### The task
Go through the records line by line from the top and repeat each one exactly, ending with the line that contains "Click the red notification badge showing 2".

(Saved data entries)
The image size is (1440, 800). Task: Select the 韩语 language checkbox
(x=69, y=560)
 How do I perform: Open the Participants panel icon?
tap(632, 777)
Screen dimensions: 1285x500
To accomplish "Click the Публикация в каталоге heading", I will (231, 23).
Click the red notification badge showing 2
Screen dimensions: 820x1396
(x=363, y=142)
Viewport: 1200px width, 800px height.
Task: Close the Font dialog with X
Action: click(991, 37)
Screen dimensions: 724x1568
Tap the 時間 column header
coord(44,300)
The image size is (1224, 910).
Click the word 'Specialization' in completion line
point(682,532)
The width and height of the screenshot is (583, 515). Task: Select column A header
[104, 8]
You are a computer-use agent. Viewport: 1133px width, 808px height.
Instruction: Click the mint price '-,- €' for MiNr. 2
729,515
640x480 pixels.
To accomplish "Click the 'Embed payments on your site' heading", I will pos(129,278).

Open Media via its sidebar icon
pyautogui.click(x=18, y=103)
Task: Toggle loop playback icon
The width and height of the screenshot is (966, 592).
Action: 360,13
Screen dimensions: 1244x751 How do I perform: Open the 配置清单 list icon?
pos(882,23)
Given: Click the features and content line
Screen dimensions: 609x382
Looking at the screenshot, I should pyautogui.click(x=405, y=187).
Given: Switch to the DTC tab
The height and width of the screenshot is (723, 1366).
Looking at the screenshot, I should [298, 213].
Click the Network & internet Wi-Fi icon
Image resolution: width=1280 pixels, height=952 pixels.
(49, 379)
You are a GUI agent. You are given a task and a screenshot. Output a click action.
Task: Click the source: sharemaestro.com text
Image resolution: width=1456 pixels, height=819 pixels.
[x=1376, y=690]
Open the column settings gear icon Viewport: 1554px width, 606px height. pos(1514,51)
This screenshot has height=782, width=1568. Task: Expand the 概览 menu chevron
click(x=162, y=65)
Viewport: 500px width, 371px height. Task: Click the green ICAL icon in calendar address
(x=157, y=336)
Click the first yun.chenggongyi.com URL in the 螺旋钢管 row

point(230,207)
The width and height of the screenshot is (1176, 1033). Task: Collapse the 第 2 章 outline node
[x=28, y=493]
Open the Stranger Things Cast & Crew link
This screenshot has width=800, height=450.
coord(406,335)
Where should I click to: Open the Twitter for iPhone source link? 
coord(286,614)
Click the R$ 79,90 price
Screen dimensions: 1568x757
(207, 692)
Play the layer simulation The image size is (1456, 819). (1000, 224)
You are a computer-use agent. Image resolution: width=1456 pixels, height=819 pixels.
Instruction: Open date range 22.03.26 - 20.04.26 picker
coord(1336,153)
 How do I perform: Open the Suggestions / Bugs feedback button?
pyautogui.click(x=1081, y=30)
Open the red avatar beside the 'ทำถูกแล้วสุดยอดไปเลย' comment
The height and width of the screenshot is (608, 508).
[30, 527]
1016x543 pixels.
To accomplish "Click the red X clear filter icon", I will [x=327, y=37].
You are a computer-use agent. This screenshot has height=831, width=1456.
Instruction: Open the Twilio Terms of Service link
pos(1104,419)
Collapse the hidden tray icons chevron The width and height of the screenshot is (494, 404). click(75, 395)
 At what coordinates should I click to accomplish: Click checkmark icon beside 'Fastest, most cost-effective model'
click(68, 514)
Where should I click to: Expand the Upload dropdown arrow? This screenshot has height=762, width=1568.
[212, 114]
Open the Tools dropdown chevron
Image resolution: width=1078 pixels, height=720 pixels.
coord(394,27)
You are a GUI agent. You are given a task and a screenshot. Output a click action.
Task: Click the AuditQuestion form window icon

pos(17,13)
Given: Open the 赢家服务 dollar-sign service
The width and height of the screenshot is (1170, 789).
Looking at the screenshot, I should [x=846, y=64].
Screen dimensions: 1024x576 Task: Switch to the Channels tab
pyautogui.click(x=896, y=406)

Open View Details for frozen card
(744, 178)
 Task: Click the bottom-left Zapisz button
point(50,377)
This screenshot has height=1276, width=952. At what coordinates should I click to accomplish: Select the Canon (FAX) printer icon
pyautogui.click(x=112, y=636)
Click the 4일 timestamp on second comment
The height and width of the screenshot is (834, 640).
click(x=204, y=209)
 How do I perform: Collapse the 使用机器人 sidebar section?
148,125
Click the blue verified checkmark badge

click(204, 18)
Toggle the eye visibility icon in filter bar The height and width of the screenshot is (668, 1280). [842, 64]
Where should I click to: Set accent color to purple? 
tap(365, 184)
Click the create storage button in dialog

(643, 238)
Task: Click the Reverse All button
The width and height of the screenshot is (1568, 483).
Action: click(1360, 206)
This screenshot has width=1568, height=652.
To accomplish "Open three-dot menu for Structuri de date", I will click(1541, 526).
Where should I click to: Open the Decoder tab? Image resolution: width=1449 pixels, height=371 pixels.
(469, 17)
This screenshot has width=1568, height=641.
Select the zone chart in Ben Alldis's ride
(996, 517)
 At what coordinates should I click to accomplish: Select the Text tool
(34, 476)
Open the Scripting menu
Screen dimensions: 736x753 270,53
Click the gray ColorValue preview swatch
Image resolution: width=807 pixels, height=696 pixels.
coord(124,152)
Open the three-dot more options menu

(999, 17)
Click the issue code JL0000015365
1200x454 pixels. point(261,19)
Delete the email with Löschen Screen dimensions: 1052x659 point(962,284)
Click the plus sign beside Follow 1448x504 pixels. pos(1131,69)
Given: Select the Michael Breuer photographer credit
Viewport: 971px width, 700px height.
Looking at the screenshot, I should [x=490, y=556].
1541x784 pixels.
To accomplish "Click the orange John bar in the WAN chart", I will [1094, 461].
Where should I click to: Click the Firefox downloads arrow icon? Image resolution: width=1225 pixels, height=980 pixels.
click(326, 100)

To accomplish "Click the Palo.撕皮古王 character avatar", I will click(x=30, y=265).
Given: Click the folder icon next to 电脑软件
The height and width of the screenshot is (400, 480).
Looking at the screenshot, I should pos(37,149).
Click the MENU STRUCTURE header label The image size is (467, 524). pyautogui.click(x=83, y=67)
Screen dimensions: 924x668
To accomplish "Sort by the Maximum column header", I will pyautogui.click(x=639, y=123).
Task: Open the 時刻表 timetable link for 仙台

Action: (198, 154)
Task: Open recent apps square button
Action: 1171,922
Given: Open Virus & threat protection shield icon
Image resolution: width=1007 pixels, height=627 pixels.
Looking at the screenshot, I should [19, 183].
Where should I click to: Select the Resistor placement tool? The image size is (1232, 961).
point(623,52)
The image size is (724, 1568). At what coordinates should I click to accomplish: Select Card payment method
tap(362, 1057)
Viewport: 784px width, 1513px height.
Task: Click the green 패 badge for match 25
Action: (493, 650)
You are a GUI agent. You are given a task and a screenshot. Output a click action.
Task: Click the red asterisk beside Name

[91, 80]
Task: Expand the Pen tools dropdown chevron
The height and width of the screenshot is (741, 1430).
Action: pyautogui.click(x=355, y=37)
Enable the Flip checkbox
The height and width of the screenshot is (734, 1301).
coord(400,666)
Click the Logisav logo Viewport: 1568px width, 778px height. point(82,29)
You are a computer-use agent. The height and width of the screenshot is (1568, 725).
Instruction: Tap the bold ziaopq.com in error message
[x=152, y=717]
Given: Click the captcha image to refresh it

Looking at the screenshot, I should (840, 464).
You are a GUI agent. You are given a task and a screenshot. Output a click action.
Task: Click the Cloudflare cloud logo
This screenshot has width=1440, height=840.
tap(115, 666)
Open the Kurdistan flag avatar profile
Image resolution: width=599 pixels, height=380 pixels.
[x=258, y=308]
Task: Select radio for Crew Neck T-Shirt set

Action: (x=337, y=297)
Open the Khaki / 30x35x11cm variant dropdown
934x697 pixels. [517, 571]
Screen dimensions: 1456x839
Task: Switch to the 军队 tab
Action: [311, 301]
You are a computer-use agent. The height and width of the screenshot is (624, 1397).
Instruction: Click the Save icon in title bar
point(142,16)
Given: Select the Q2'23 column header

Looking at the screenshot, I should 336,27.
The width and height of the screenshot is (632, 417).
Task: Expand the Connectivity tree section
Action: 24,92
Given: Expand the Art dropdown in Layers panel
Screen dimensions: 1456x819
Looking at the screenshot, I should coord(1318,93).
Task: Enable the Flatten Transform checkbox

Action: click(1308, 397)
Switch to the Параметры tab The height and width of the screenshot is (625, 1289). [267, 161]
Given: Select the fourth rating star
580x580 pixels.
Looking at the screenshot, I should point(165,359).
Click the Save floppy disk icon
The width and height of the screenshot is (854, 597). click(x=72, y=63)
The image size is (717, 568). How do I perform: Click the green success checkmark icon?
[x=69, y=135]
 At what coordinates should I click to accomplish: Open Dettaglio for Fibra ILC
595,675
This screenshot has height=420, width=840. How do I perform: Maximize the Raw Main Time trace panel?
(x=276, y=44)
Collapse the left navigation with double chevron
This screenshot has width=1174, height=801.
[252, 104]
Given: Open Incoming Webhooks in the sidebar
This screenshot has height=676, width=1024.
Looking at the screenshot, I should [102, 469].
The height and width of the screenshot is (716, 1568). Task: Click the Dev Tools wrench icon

### Response box
The image size is (1440, 800). Task: Select the 韩语 language checkbox
(x=69, y=560)
 How do I perform: Open the Participants panel icon?
tap(632, 777)
Screen dimensions: 1285x500
To accomplish "Click the Публикация в каталоге heading", I will (231, 23).
Click the red notification badge showing 2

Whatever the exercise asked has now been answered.